» YOUR INSTRUCTIONS
Only one number is wanted: the count of lines in the records below that hold the word "agent".
=== DATA FOR THIS EXERCISE ===
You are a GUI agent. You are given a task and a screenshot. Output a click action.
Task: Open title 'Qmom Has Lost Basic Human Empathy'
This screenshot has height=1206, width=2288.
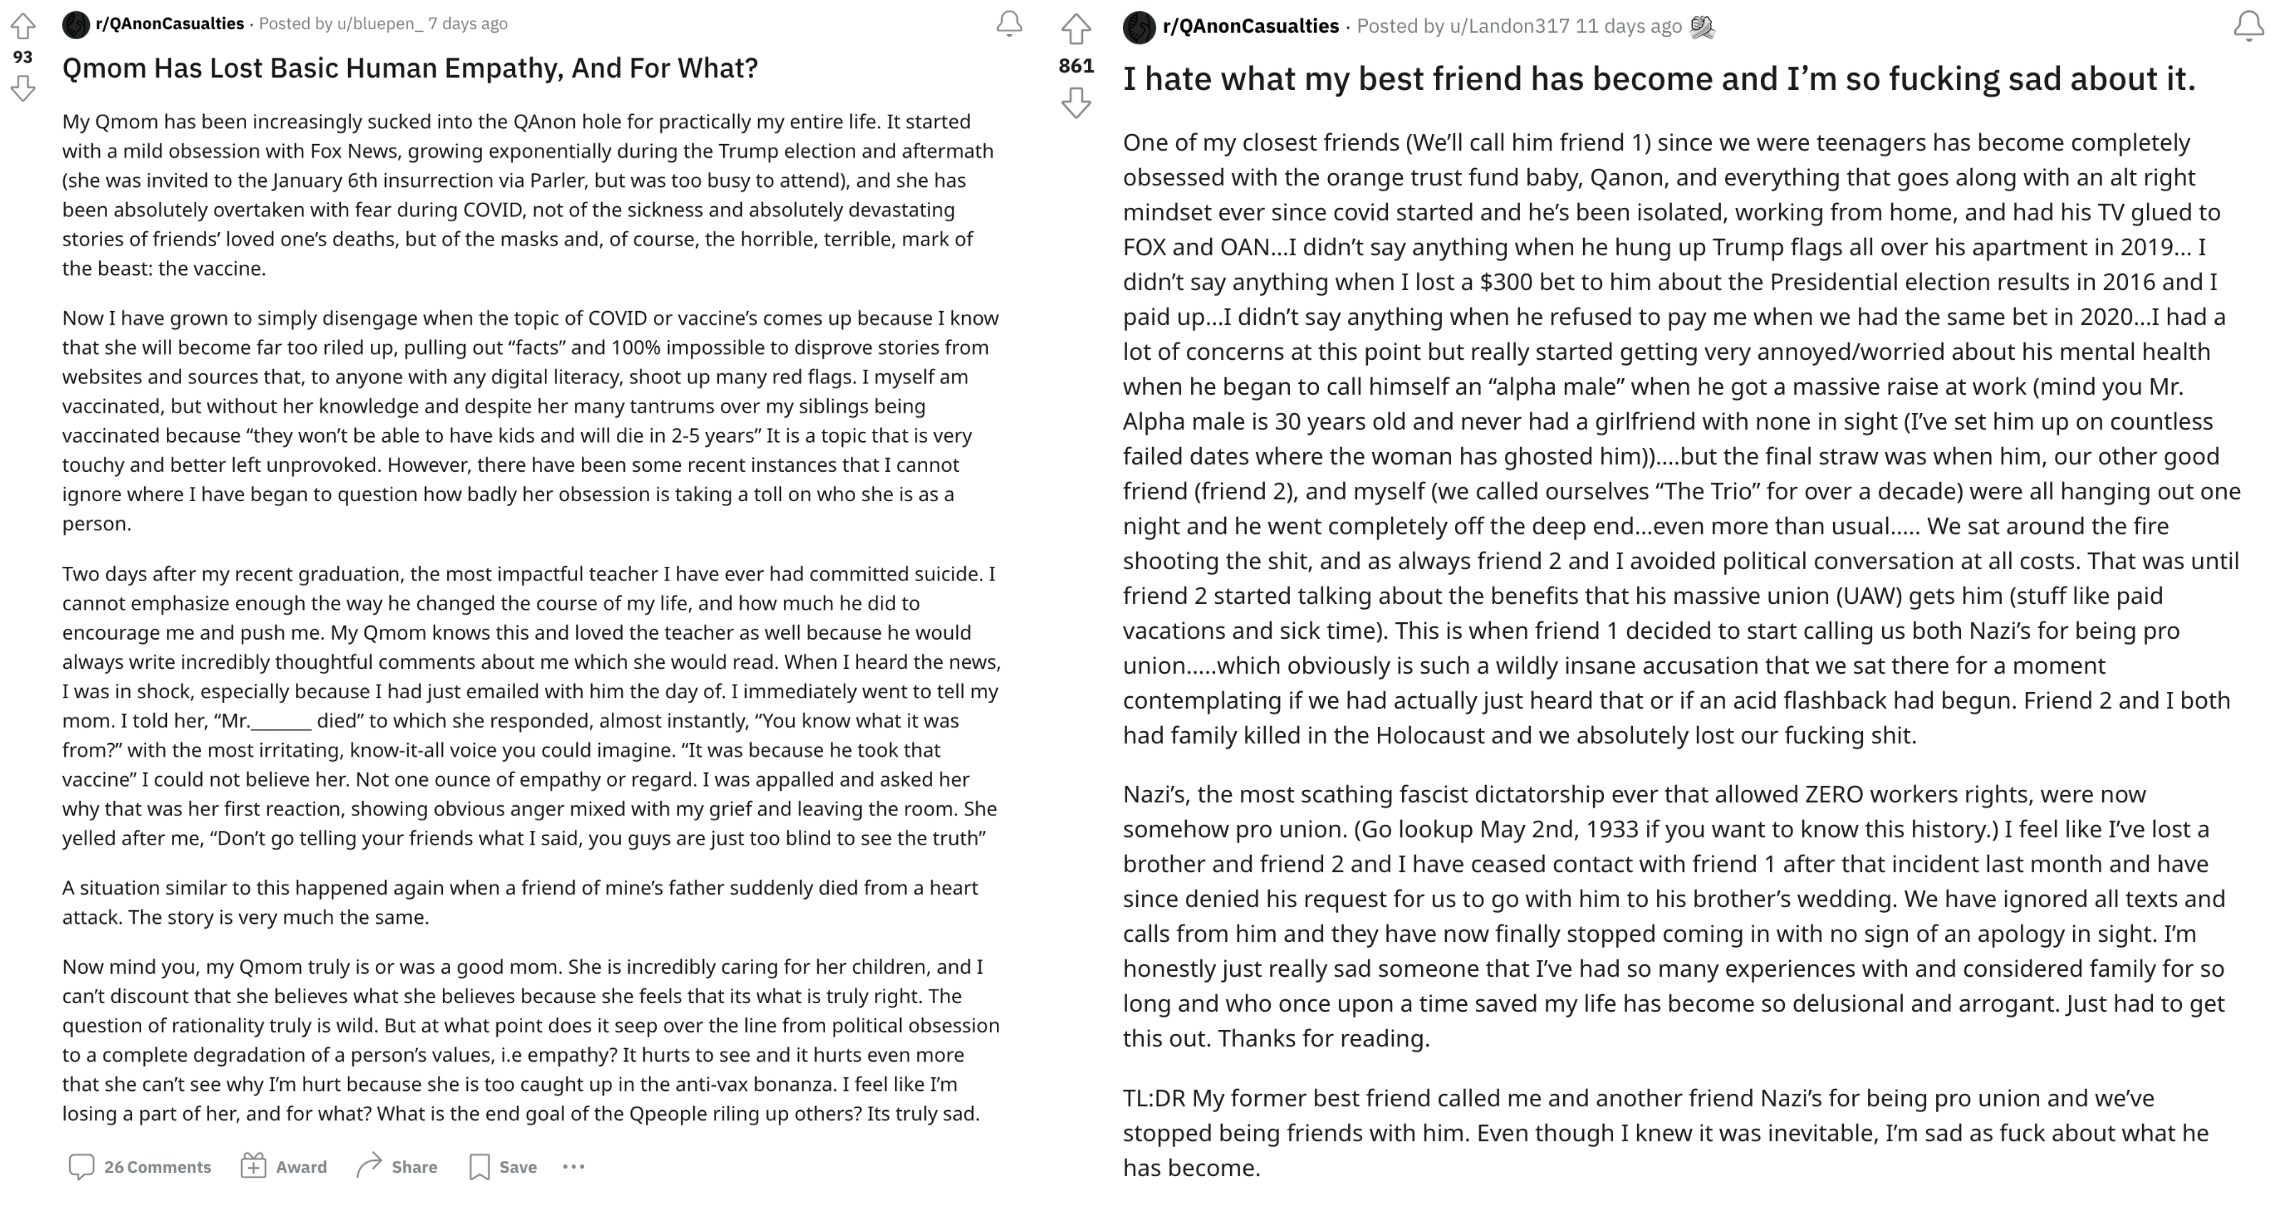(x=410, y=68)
===
=== DATA FOR THIS EXERCISE ===
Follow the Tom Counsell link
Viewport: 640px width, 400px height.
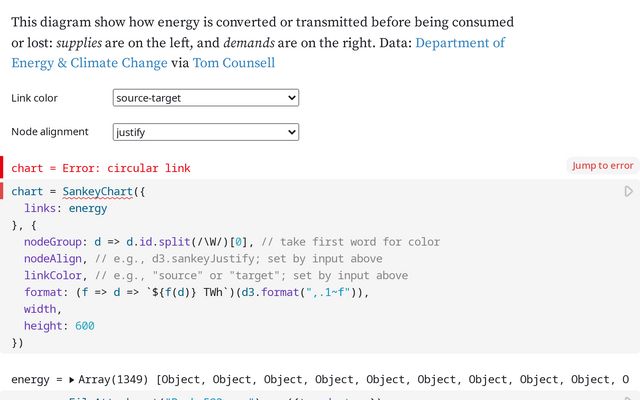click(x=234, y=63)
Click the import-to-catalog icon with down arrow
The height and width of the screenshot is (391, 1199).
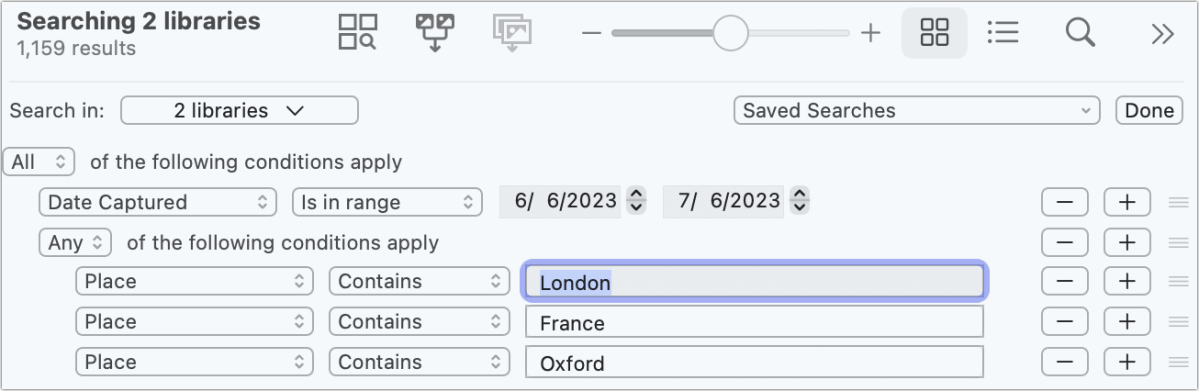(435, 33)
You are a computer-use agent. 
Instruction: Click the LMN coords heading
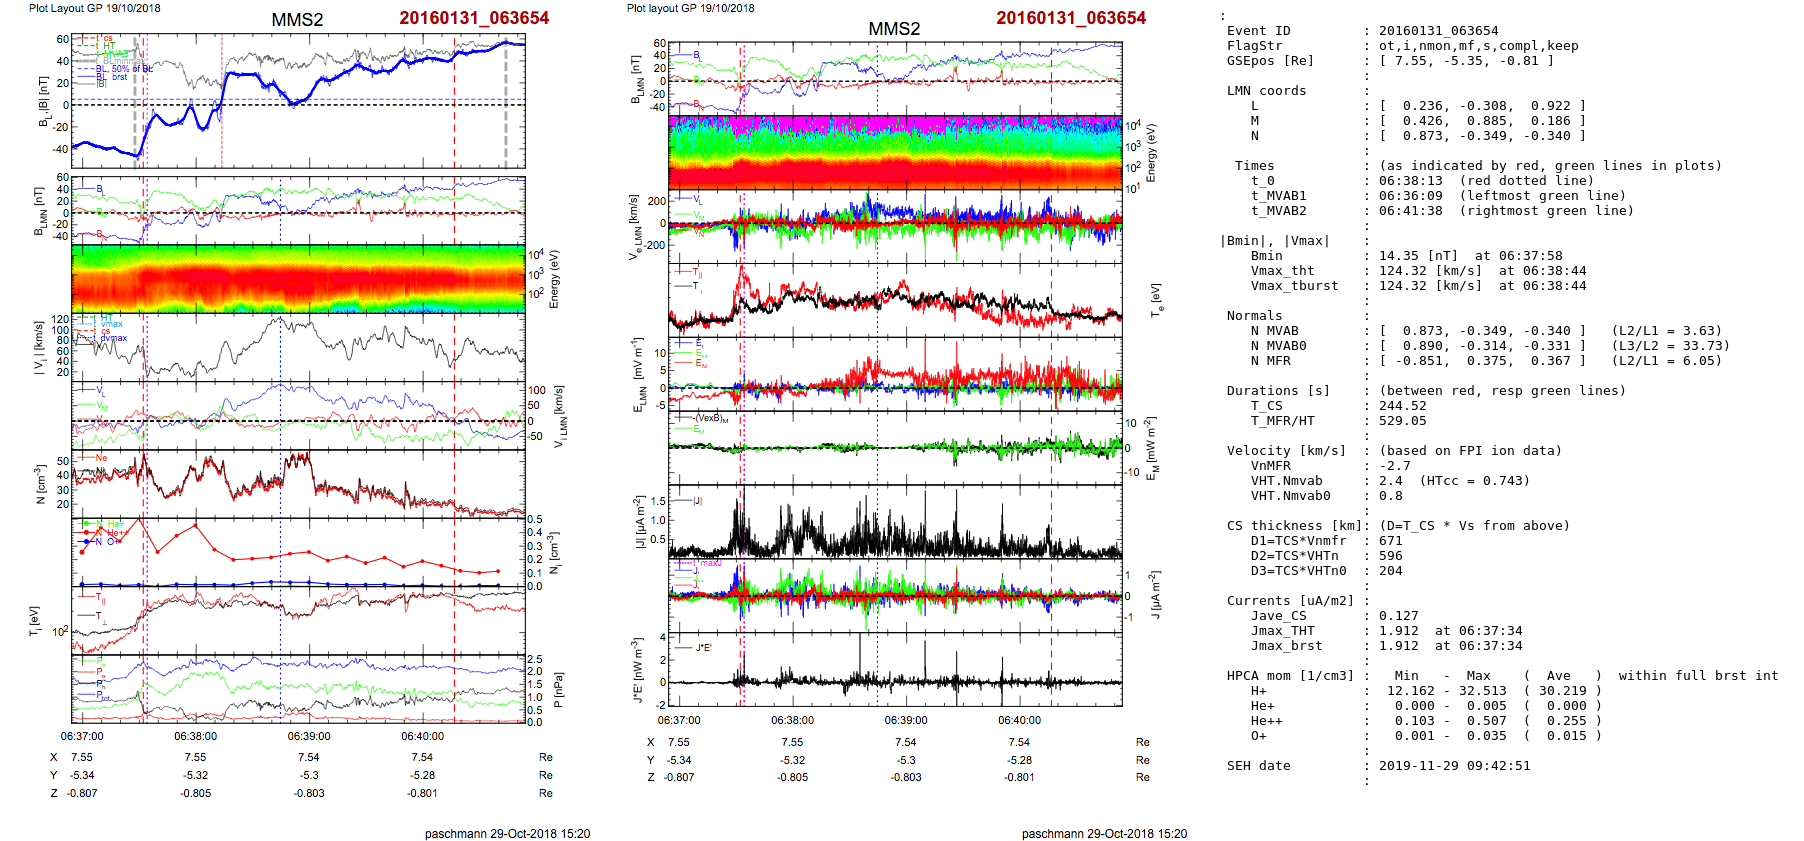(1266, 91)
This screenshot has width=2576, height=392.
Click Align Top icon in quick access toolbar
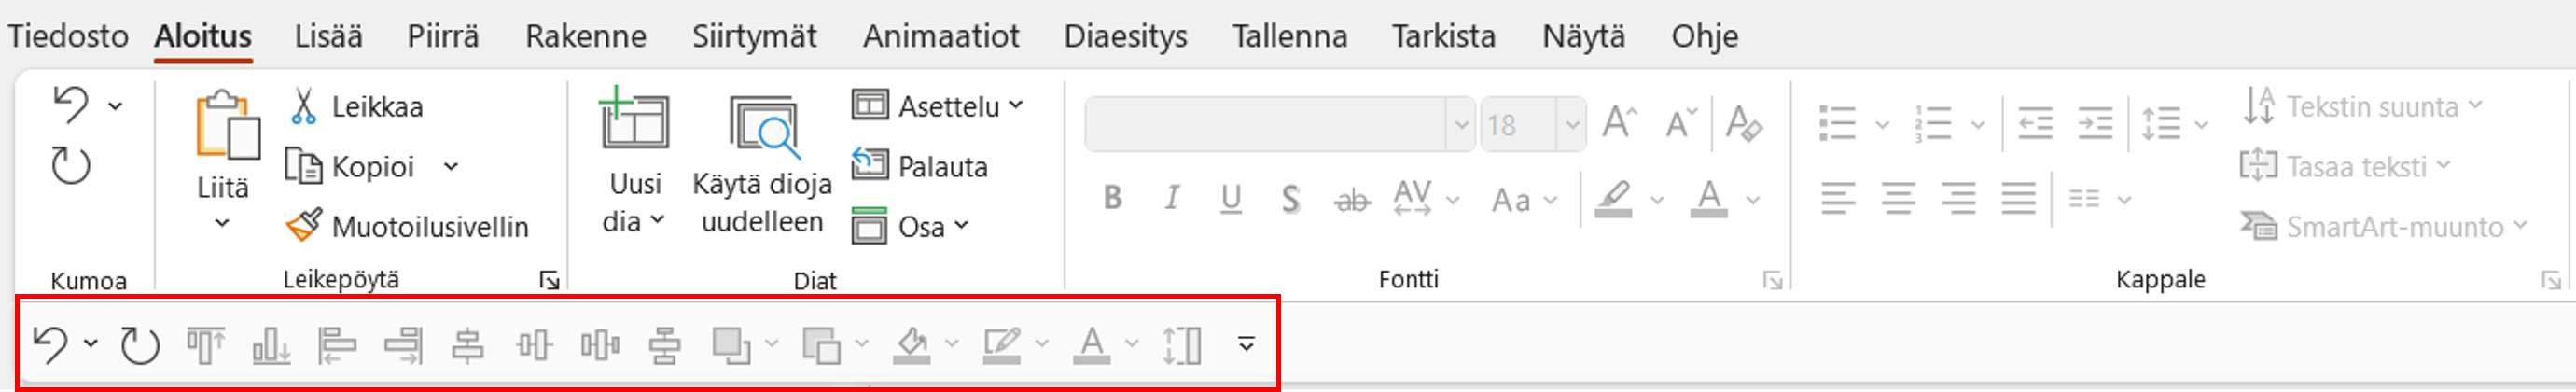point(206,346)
===
» ANSWER BELOW
2